FIX Trading Community Partners with Global DCA
The FIX Trading Community, a standards body for transacting securities via the electronic Financial Information eXchange (FIX) protocol, will be working with the Global Digital Asset and Cryptocurrency Association (Global DCA) to create standards for trading digital assets, officials confirm.
Both groups “recognize that their complementary efforts can be strategically combined” to promote the trading of digital assets, officials say. “The organizations have therefore agreed to share information and experience to achieve their common goals.”
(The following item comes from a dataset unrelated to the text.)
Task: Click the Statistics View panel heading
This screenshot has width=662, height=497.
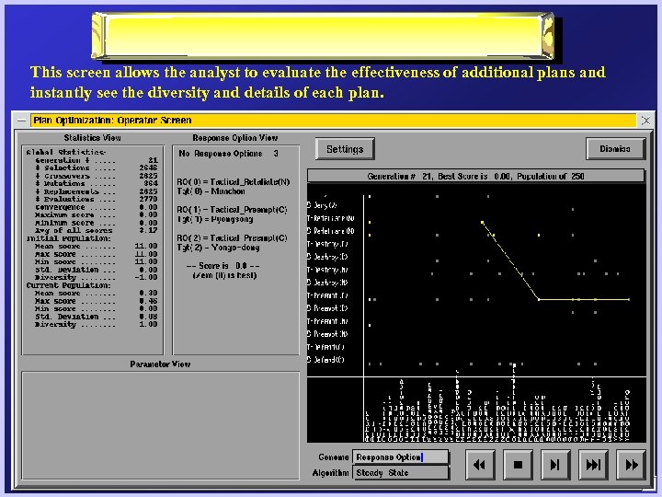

The FIX Trading Community’s Digital Asset Working Group (DAWG) has been focused on FIX for the electronic trading of digital assets. The DAWG co-chairs also participate in ISO TC68/SC8/WG3 in the development of other standards for this industry,” according to FIX Trading officials. “The Global DCA was established to guide the evolution of digital assets, cryptocurrencies, and the underlying blockchain technology within a regulatory framework designed to build public trust, foster market integrity, and maximize economic opportunity for all participants.”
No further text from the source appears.